Her crime is that, by revealing her true nature to Frank, she has threatened the fragile existence of the vampire underworld, which survives through the ‘masquerade’, i.e, through the deception or conspiracy that keeps their non-human existence a secret from the human world. It is typical of the show that the vampires don’t call this a secret, or a conspiracy, but rather use a pompous term like ‘masquerade’.

But Julian also has other problems to deal with. He is the prince of the vampire underworld and is struggling to maintain a precarious peace between its numerous vampire clans – this is where the Godfather-style politics comes in. In other words, Julian is trying to protect vampires and humans from one another, but Frank doesn’t understand this and hates Julian – Frank believes that Julian is just a run of the mill untouchable gangster but his attitude doesn’t change much when he realizes that Julian is also a vampire.

So basically, Julian has his work cut out protecting Frank, while Frank tries to destroy him, and while his vampires confederates all want to destroy Frank. Nightmare!
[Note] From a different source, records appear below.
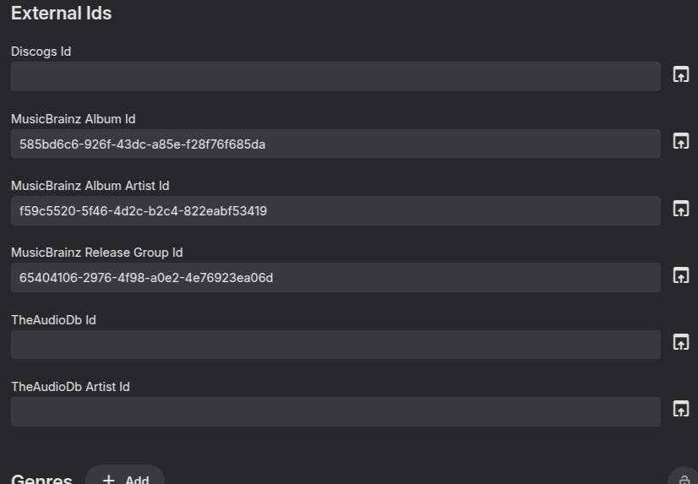Image resolution: width=698 pixels, height=484 pixels.
Task: Click the "TheAudioDb Artist Id" label text
Action: 70,387
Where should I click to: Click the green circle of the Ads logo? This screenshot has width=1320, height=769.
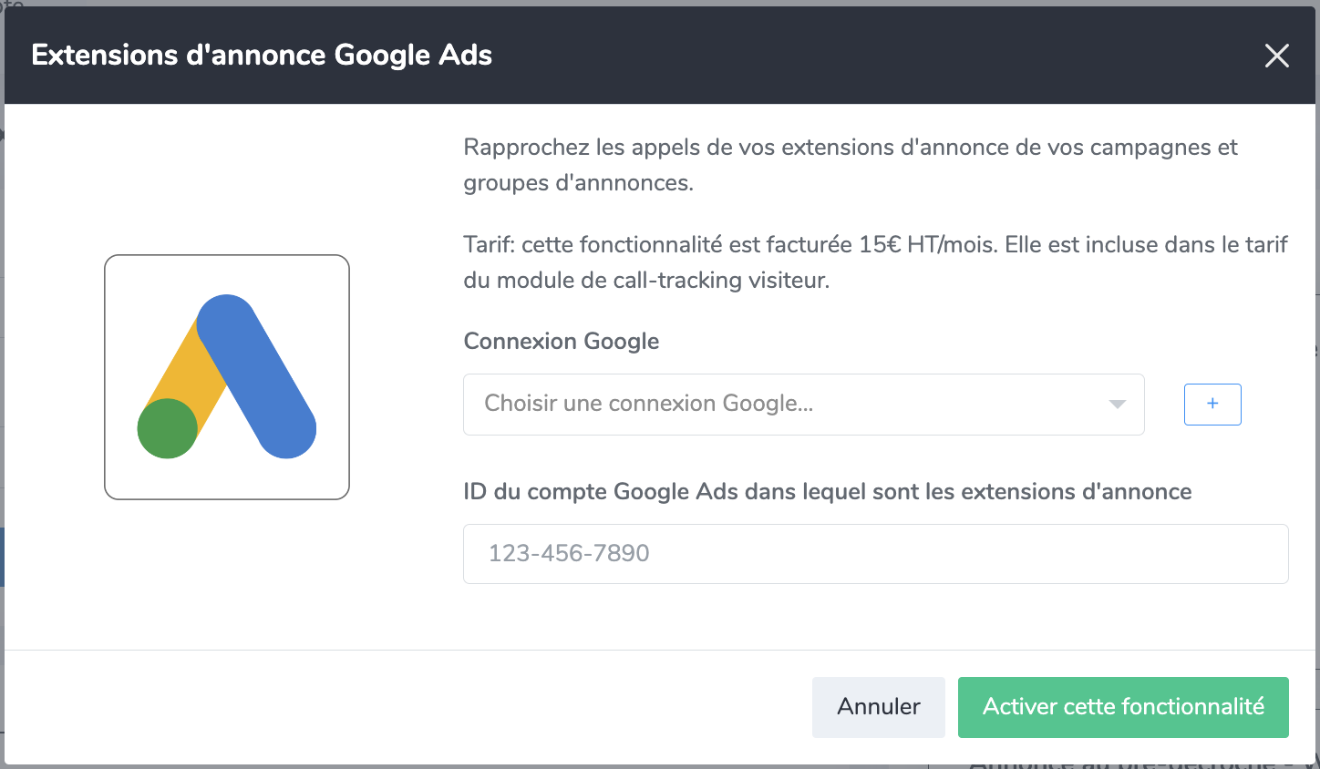point(168,428)
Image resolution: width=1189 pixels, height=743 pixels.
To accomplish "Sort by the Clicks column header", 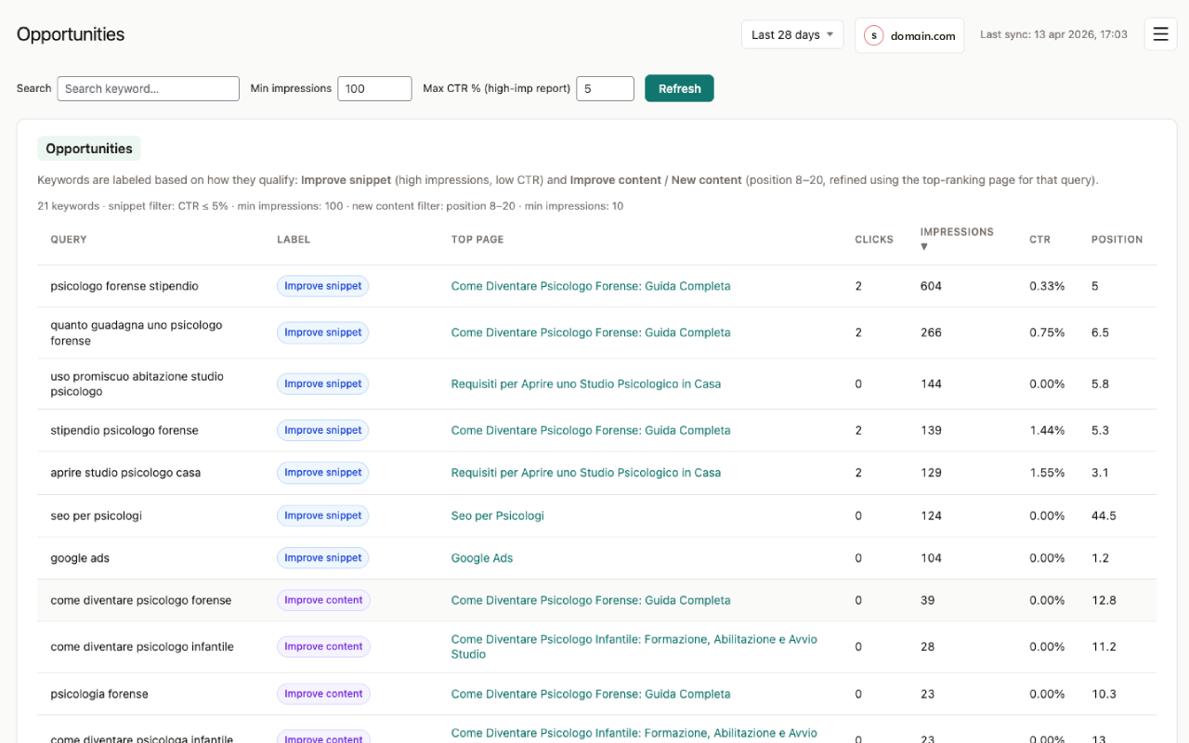I will click(873, 240).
And all the while, Julian just keeps trying to make everyone see, especially Frank, that humans and vampires can co-exist. Of course, it would have been better, if the humans and the vampires had waged all out war against one another … well, better for us as viewers and for the survival of the series, which only lasted for eight seemingly interminable episodes.

But it is not simply that there isn’t much in the way of narrative that undermines the show, it is also the absence of anything resembling appealing characters. Frank is simply annoyingly stupid and one can sense Julian’s irritation that he has sworn to protect the fool – you can also sense that he would just love to tear the idiot’s throat out. But that doesn’t really make Julian much more interesting. In my book, vampires need to come in one of two types. They either have to really enjoy what they are doing, or they have to suffer a deep sense of self-hatred at their monstrous existence. It doesn’t much matter which, but they have to love or loathe their condition.

But Julian is neither type. He clearly doesn’t love his condition, and exists to police the joyless rules of the masquerade; but he doesn’t seem to sufficiently hate his existence either. Instead, he seems to accept his lot with the dull resignation of a institutional manager. You can sense his frustration with trying to get his subordinates to see sense and to act responsibly, but he gives off an aura of bored weariness rather than an existential despair or horrified self-hatred.

Of course, Kindred: The Embraced has its pleasures, although I must admit that I can’t think of many at the moment, but it functions much more powerfully as a kind of anti-nostalgia. Watching it is less like remembering the beautiful moments from a doomed love affair, and more like re-living all the frustrations, embarrassments and rows that led to the inevitable break up.